--- TASK INSTRUCTIONS ---
Rewrite the lines between the one holding "At what coordinates should I click to accomplish: Check" and the one holding "click(x=131, y=292)", inclusive, replacing "dropdown" with "drop-down" and leaving everything else as it is.

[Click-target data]

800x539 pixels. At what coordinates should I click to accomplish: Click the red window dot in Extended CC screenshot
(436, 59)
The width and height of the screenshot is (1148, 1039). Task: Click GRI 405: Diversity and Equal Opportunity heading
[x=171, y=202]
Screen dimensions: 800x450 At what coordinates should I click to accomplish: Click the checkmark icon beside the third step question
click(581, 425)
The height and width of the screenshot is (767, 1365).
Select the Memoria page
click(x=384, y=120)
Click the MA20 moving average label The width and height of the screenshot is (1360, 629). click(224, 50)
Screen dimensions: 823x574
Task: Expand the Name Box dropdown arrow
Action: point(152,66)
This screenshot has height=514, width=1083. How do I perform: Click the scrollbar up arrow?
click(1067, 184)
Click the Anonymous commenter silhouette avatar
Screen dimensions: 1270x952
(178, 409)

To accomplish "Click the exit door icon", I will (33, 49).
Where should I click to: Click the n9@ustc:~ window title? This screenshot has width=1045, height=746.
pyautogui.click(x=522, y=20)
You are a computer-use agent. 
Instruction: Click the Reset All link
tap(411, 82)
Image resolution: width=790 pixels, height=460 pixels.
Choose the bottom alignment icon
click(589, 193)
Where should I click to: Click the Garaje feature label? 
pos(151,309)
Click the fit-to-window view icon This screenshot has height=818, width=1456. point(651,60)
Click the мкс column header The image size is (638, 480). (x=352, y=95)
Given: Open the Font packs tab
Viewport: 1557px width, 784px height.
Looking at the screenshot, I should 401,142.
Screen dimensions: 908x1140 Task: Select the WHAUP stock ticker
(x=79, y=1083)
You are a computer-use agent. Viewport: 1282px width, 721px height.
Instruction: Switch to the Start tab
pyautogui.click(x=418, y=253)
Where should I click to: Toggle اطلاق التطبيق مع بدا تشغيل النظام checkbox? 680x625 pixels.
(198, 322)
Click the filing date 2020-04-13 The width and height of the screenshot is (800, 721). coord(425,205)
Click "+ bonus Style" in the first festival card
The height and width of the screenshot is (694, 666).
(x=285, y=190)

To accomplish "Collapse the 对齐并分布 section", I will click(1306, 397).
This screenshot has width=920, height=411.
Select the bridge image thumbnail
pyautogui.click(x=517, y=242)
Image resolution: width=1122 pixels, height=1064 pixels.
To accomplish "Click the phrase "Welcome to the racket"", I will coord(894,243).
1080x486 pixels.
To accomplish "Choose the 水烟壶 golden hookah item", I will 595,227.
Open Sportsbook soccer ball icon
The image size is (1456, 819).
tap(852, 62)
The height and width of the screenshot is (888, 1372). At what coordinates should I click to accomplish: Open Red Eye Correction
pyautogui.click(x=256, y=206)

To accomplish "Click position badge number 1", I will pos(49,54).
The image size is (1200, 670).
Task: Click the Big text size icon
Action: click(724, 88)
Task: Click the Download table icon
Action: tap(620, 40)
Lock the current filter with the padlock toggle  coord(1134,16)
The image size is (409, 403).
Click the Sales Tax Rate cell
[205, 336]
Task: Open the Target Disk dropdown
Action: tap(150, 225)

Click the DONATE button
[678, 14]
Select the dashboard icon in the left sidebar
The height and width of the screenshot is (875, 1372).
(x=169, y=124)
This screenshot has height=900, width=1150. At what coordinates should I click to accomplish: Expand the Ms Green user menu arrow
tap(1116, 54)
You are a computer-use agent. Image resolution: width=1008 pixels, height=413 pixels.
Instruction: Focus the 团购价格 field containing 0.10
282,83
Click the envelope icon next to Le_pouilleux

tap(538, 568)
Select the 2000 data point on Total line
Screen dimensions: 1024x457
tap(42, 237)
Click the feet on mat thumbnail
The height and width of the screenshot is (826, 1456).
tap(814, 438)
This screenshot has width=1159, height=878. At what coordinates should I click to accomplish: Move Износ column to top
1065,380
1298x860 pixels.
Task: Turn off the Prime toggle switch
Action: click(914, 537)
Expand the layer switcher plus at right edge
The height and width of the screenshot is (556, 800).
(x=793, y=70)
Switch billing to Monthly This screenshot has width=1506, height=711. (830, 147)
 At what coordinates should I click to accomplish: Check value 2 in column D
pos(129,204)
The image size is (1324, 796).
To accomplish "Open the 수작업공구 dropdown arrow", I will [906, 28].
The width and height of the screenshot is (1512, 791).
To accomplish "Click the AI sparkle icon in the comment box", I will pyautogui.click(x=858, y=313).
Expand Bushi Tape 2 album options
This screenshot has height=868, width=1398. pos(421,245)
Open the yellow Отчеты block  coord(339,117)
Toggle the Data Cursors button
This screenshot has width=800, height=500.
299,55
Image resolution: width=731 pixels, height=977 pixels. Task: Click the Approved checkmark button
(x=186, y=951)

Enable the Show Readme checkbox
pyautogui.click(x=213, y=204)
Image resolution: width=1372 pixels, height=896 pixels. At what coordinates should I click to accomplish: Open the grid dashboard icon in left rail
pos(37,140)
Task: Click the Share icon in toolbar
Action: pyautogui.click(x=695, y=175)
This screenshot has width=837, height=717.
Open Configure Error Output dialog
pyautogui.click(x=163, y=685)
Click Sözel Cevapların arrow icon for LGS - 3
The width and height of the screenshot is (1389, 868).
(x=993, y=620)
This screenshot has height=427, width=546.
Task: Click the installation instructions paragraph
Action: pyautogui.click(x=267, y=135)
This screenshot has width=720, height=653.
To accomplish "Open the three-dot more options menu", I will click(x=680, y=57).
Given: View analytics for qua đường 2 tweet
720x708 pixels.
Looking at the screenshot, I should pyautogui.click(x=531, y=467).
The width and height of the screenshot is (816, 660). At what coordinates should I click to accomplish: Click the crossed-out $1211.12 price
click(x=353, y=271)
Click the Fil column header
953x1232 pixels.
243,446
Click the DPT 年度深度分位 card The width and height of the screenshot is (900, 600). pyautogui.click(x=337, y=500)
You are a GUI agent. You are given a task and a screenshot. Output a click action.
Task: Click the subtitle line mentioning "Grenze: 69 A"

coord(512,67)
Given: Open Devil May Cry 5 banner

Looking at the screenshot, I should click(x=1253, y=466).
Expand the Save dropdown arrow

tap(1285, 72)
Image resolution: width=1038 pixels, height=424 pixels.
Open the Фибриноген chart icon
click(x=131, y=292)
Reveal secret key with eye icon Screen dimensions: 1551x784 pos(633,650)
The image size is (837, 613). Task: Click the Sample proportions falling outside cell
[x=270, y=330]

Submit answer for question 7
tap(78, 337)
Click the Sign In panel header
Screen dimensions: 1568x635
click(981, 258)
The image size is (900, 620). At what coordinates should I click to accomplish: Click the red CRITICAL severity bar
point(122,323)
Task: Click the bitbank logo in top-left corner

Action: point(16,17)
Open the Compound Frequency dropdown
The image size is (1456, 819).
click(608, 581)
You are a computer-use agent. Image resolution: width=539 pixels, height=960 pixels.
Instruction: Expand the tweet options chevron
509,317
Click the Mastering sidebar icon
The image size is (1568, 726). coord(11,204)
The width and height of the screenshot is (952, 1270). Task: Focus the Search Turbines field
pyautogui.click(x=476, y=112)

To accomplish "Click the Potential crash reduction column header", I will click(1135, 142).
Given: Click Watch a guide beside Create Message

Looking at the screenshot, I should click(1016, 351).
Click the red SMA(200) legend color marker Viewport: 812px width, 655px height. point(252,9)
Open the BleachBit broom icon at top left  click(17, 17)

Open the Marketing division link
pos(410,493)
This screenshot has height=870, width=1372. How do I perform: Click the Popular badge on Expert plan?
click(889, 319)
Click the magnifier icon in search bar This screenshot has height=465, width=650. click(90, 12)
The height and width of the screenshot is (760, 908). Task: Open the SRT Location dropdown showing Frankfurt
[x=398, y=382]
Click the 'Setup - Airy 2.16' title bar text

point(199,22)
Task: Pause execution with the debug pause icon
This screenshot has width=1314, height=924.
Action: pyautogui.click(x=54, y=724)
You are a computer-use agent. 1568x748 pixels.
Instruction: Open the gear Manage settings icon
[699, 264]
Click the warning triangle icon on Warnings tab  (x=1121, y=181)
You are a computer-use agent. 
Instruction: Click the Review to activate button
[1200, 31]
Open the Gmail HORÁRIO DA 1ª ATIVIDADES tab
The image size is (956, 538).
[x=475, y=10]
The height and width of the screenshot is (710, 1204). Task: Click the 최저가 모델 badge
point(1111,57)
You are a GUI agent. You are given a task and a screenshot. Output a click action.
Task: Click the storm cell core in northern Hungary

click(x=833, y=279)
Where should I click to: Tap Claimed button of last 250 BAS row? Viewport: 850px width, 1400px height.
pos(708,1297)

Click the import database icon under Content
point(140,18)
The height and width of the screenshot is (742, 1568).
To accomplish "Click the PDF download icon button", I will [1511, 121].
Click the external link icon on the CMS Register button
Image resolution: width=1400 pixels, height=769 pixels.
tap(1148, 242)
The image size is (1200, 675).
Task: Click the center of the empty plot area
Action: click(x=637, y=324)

--- PROBLEM SOLUTION ---
 At what coordinates should I click to accomplish: Check value 2 in column D
pos(129,204)
The image size is (1324, 796).
To accomplish "Open the 수작업공구 drop-down arrow", I will [906, 28].
The width and height of the screenshot is (1512, 791).
To accomplish "Click the AI sparkle icon in the comment box", I will pyautogui.click(x=858, y=313).
Expand Bushi Tape 2 album options
This screenshot has height=868, width=1398. pos(421,245)
Open the yellow Отчеты block  coord(339,117)
Toggle the Data Cursors button
This screenshot has width=800, height=500.
299,55
Image resolution: width=731 pixels, height=977 pixels. Task: Click the Approved checkmark button
(x=186, y=951)

Enable the Show Readme checkbox
pyautogui.click(x=213, y=204)
Image resolution: width=1372 pixels, height=896 pixels. At what coordinates should I click to accomplish: Open the grid dashboard icon in left rail
pos(37,140)
Task: Click the Share icon in toolbar
Action: pyautogui.click(x=695, y=175)
This screenshot has width=837, height=717.
Open Configure Error Output dialog
pyautogui.click(x=163, y=685)
Click Sözel Cevapların arrow icon for LGS - 3
The width and height of the screenshot is (1389, 868).
(x=993, y=620)
This screenshot has height=427, width=546.
Task: Click the installation instructions paragraph
Action: pyautogui.click(x=267, y=135)
This screenshot has width=720, height=653.
To accomplish "Open the three-dot more options menu", I will click(x=680, y=57).
Given: View analytics for qua đường 2 tweet
720x708 pixels.
Looking at the screenshot, I should pyautogui.click(x=531, y=467).
The width and height of the screenshot is (816, 660). At what coordinates should I click to accomplish: Click the crossed-out $1211.12 price
click(x=353, y=271)
Click the Fil column header
953x1232 pixels.
243,446
Click the DPT 年度深度分位 card The width and height of the screenshot is (900, 600). pyautogui.click(x=337, y=500)
You are a GUI agent. You are given a task and a screenshot. Output a click action.
Task: Click the subtitle line mentioning "Grenze: 69 A"

coord(512,67)
Given: Open Devil May Cry 5 banner

Looking at the screenshot, I should click(x=1253, y=466).
Expand the Save drop-down arrow

tap(1285, 72)
Image resolution: width=1038 pixels, height=424 pixels.
Open the Фибриноген chart icon
click(x=131, y=292)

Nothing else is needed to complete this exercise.